Com pandemia avançando ao sabor de tais evidências, o texto de Eliane Brum nos esclarece: isto ocorre “sob o controle do governo bolsonaro”. Ela está certa, e seu texto deve ser lido com atenção. O Planalto e seus braços difusos controlam este jogo mortal, e o estão executando de forma intencional. E só o fazem porque contam com a anuência de alguns milhares, iludidos pela ficção de benefícios que serão insustentáveis neste oceano de injustiças, mas também, e principalmente, pela omissão e alienação de milhões.

Todos têm parcela de responsabilidade e todos devem responder pelas implicações de suas atitudes. Os golpistas, que viabilizaram a ascensão deste governo, assim como os políticos que o sustentam e todos aqueles que impedem o esclarecimento da sociedade e o avanço dos pedidos de impeachment, e também todos os pais e mães de família que se calam e se curvam diante desta realidade.

Ainda que desproporcionalmente distribuídas, as responsabilidades existem e devem ser cobradas, ou o drama se expandirá até algum limite escolhido ou negociado pelos seus executores, contra nós.

E este é o fundamento desta reflexão. Não basta que a realidade desta tragédia nacional venha a ser percebida, reconhecida e alardeada como infame em suas dimensões de racismo, discriminação, genocídio, ecocídio e tudo o mais.

Quem enxerga estes fatos, e se cala, também participa, ainda que como vítima, do crime da cumplicidade conivente, sustentada pelos tolos ou pelos capangas de quinta categoria.

A pergunta básica que esta reflexão nos traz seria: qual o sentido do conhecimento, da racionalidade, do entendimento a respeito do que se passa ao nosso redor, se a clareza daí advinda resultar inútil? De que nos adianta ler os textos do Miguel Nicolelis, da Eliane Brum e tantos outros, se nos mantemos apáticos?

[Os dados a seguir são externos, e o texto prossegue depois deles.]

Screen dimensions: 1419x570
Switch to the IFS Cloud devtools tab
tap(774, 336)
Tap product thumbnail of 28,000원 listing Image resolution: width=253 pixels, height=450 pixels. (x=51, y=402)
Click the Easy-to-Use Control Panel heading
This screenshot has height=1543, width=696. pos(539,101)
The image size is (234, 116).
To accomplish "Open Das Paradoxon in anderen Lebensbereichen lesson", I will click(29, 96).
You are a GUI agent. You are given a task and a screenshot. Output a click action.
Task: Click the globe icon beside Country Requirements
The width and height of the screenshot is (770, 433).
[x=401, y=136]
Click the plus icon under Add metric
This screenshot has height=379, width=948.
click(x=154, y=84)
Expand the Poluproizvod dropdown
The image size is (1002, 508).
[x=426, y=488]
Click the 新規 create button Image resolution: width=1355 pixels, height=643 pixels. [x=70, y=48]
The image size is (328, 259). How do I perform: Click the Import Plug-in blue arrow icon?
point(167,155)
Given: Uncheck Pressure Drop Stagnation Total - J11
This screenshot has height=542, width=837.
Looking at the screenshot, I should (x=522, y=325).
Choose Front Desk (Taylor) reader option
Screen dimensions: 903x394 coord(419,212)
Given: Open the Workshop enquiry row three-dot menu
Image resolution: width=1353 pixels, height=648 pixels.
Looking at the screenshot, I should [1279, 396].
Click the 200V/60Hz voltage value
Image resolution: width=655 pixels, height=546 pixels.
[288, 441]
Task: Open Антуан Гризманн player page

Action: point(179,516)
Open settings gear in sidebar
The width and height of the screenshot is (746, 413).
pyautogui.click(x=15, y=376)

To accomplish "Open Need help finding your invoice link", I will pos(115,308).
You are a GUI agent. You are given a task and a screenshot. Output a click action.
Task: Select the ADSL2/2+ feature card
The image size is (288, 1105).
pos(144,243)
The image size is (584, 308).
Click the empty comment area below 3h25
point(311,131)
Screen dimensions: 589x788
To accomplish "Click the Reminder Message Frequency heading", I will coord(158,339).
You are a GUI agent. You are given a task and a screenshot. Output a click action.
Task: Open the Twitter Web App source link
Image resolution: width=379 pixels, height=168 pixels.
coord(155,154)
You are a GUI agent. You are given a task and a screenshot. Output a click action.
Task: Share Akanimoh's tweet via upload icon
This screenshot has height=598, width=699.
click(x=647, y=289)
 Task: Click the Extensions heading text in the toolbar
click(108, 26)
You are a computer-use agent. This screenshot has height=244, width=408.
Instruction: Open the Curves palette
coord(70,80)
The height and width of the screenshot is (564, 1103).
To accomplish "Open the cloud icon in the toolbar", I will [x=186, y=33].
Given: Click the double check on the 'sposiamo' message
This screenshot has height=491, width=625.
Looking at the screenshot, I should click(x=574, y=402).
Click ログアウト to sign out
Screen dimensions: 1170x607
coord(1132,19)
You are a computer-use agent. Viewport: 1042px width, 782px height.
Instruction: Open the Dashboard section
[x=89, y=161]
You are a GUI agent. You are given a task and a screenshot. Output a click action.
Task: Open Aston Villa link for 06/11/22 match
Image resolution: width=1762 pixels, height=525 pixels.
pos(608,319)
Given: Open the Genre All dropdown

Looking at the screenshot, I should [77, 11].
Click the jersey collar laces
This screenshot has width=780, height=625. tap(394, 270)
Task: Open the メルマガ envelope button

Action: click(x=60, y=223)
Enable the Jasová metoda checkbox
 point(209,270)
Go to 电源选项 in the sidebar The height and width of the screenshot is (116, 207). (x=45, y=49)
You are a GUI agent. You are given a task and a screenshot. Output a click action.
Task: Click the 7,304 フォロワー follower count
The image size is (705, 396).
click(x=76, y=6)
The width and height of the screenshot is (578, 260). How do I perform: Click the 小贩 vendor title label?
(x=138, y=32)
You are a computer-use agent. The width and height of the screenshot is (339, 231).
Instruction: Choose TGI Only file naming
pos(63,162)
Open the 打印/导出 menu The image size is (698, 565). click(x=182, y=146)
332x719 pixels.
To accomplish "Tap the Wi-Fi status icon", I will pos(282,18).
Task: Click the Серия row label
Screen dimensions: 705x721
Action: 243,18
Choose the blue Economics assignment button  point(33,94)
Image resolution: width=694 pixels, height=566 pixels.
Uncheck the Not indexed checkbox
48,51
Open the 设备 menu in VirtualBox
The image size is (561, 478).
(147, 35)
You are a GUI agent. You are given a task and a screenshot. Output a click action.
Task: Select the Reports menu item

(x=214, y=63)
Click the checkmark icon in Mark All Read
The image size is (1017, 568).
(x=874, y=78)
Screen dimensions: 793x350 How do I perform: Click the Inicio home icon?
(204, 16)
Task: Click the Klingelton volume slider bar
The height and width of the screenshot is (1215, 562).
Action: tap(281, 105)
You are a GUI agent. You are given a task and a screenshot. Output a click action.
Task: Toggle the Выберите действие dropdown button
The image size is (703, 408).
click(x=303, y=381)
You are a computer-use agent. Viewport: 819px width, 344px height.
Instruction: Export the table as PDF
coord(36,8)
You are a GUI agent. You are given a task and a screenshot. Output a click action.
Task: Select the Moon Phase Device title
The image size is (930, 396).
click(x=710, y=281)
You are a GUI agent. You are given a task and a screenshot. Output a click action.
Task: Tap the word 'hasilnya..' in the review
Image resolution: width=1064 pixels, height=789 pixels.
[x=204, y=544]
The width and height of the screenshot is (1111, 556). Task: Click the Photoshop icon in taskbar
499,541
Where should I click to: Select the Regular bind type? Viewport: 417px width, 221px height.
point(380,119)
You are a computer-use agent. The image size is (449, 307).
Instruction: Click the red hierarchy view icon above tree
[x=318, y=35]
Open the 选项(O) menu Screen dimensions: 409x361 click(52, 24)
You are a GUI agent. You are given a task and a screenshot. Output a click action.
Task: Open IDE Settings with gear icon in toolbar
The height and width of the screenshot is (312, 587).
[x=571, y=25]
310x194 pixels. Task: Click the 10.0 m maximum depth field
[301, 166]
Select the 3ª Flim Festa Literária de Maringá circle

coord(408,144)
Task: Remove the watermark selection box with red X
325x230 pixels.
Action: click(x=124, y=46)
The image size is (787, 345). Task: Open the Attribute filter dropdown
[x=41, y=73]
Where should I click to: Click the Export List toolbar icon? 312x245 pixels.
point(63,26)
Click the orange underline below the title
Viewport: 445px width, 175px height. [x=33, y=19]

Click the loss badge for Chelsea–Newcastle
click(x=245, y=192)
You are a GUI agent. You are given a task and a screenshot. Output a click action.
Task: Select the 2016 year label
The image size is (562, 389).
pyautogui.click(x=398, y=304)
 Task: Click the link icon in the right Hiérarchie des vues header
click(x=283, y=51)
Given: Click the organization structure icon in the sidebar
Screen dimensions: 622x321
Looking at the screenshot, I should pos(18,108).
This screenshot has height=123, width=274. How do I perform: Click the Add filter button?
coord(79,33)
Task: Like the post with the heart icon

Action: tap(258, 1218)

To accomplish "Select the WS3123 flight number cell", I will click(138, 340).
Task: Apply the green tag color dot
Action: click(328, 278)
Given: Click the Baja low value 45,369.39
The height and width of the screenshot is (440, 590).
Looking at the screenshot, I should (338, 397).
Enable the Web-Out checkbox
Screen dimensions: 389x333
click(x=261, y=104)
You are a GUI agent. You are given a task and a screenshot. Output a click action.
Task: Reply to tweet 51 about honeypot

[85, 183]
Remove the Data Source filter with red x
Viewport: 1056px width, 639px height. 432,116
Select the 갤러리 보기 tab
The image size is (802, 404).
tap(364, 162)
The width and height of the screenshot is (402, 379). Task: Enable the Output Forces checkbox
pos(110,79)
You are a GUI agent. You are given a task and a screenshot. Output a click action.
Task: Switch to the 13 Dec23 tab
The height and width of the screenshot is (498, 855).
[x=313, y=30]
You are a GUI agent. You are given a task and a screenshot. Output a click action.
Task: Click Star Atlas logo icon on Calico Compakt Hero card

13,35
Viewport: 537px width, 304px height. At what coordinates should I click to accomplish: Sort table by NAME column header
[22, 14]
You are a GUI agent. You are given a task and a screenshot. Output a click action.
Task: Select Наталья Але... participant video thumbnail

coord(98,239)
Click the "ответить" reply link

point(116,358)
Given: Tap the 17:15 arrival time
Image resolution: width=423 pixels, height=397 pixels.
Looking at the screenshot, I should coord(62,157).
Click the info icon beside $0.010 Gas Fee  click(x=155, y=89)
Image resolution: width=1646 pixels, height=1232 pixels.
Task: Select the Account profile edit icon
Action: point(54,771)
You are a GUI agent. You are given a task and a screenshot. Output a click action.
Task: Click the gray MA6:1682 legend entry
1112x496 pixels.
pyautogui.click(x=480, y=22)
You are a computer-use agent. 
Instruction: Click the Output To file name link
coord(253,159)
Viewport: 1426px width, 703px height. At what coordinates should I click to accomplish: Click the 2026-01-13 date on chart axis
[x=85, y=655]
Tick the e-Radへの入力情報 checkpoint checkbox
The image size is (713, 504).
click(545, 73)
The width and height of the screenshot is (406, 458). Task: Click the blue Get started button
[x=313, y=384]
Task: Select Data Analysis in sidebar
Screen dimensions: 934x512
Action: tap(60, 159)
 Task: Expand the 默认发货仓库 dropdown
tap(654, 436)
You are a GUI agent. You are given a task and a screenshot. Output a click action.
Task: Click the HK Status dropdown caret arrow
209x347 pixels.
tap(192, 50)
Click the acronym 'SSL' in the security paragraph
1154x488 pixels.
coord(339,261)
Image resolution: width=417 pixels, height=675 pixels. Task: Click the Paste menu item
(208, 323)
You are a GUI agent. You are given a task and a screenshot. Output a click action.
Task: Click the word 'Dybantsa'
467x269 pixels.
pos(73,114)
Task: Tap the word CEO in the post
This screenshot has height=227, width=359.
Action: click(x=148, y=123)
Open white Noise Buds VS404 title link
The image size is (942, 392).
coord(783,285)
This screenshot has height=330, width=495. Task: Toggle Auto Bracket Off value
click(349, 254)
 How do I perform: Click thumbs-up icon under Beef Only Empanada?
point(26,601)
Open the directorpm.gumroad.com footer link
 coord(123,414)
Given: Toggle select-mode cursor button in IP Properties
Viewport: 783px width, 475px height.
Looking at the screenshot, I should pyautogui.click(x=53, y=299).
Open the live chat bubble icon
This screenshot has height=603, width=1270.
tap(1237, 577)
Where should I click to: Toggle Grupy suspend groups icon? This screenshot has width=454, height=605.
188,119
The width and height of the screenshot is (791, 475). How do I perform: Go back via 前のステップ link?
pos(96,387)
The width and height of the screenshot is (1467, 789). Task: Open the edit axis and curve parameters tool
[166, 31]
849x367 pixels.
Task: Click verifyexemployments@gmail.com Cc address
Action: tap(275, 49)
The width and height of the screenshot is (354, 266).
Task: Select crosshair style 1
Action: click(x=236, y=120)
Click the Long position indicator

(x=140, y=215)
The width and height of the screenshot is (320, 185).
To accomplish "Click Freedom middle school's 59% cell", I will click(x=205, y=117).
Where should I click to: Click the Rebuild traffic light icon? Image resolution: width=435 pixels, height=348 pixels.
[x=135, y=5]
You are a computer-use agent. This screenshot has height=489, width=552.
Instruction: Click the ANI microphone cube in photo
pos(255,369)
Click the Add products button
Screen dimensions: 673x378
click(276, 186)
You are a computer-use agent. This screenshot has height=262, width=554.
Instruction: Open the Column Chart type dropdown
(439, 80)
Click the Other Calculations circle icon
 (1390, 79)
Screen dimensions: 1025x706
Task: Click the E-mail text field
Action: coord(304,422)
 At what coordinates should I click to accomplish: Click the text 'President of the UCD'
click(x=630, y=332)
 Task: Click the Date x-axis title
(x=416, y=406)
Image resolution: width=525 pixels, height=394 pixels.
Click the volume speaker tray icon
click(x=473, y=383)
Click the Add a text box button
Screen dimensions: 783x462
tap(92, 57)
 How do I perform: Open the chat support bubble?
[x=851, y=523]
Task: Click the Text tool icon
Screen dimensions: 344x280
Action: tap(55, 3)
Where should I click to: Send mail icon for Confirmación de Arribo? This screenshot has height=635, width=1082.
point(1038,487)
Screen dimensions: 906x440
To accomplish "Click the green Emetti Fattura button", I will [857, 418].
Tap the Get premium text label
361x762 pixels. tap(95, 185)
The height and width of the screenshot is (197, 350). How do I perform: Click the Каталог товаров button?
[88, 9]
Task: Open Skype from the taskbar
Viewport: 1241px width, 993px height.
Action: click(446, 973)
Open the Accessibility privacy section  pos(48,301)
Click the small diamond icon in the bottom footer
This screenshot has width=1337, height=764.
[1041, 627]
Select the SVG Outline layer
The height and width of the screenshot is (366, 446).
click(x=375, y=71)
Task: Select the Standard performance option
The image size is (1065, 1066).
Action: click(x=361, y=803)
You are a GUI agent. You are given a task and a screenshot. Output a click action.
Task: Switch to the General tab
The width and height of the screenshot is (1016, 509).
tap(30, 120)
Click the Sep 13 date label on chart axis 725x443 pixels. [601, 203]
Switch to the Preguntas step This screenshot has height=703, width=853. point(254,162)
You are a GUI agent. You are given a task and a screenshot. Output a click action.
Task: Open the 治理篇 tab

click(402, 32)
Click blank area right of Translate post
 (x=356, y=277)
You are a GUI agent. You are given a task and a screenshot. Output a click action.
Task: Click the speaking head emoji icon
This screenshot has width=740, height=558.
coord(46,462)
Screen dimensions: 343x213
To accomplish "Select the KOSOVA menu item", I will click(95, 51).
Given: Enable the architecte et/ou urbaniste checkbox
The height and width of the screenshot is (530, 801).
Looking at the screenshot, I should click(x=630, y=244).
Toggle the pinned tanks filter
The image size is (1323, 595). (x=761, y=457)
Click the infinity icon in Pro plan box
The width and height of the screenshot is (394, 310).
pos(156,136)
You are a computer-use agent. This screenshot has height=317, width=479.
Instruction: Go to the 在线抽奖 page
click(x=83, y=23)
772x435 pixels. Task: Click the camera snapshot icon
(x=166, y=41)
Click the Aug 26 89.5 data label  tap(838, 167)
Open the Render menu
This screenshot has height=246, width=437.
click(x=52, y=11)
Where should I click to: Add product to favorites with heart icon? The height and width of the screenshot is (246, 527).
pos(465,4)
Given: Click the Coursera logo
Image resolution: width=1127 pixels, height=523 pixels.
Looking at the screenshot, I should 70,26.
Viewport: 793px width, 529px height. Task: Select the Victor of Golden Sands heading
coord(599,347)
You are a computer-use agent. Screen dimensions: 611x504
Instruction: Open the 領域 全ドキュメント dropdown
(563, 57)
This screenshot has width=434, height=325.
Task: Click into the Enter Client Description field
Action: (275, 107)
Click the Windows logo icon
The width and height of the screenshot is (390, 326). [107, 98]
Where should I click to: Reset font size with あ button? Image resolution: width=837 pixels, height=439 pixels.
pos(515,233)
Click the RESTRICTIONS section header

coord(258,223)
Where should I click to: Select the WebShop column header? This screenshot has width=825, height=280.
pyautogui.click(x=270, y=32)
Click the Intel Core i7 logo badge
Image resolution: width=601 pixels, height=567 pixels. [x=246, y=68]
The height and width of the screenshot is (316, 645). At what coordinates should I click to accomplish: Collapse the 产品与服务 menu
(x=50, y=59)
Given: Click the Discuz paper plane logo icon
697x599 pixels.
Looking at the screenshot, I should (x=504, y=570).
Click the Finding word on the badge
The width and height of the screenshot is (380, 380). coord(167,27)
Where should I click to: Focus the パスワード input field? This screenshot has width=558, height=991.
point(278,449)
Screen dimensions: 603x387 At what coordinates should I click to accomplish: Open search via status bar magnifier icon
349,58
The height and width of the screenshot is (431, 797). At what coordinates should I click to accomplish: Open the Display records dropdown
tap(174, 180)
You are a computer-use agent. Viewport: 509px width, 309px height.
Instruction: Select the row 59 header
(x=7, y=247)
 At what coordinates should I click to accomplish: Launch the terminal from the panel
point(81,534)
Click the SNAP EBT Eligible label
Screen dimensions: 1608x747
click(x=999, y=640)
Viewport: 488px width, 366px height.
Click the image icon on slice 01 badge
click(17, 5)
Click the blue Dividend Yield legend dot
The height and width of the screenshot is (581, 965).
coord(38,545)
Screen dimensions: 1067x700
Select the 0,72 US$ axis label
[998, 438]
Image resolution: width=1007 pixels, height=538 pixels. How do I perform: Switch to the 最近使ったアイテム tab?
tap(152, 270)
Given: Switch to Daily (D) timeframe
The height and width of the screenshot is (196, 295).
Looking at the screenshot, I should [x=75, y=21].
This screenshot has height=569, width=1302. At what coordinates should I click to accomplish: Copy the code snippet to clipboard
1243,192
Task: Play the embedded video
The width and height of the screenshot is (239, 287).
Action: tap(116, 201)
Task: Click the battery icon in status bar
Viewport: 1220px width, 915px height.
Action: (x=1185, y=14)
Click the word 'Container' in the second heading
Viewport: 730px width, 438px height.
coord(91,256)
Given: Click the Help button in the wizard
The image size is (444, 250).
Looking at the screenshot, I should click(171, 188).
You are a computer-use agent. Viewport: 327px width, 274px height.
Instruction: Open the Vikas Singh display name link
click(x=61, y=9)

Se não existir uma razão de ser, que se expresse em ações qualificadoras da realidade, a partir do conhecimento desta realidade, para que serve o conhecimento em si? Que valor ele tem? Que valor haverá na busca de qualificação das capacidades de compreensão da natureza humana ou do controle de seus desvios?

Vejam: uma criança mimada pode se tornar um adulto que se imagina capaz de tudo, sem limitações e sem responsabilidades para com as implicações de seus atos. Disso pode resultar um psicopata com ausência de valores éticos e morais, incapaz de enxergar o sofrimento alheio, de entender e partilhar a dor dos outros.

Neste sentido, a impunidade às atitudes ostensivamente inadequadas tende a alimentar fantasias infantis e sensações de onipotência que podem distorcer a tal ponto a percepção de mundo que leve adultos fragilizados, prisioneiros de tais debilidades, a agir como monstros.

A impunidade, portanto, tende a ser pedagogicamente destrutiva sob o ponto de vista social. Ela pode gerar abominações que, nos piores bandos, tendem a se expandir no frenesi de psicóticos em busca de atenção, reconhecimento e prêmios. Nestes ambientes, quanto mais tresloucada a audácia, maior o destaque e a possibilidade de ascensão no rebanho dos bajuladores que assim se juntam em torno de qualquer mito.

O que fazer, então?

Aqui a hipótese é de que podemos assumir e disseminar cobranças de posições adultas, maduras, com relação aos que fomentam a crise, sejam eles conscientes ou não, das implicações de seus atos. Isto também exige acordo e respeito aos limites constitucionais impostos pelo contrato social que nos organiza como nação. Nesta perspectiva, a maturidade do país dependerá do enquadramento e da correção daqueles que, por convicção ou limitação adolescente, não conseguem entender que precisamos de vacinas, de auxílio emergencial, de políticas públicas e abertura de processos de impeachment, ao embalo dos gritos de "Fora Bolsonaro".

Em outras palavras, é chegada a hora da generalização de ações como aquelas que pais e mães utilizam para a formação de crianças e adultos minimamente responsáveis. Trata-se, essencialmente, de motivar o povo brasileiro a contribuir, em todos os níveis, para a correção e o desenvolvimento tardio daquelas crianças mimadas que hoje nos envergonham e assustam, ocupando espaços tão relevantes da vida pública nacional.

A música que nos embala, de Carlos Hahn: Eu quero de volta meu país.

* Este é um artigo de opinião. A visão do autor não necessariamente expressa a linha editorial do jornal Brasil de Fato.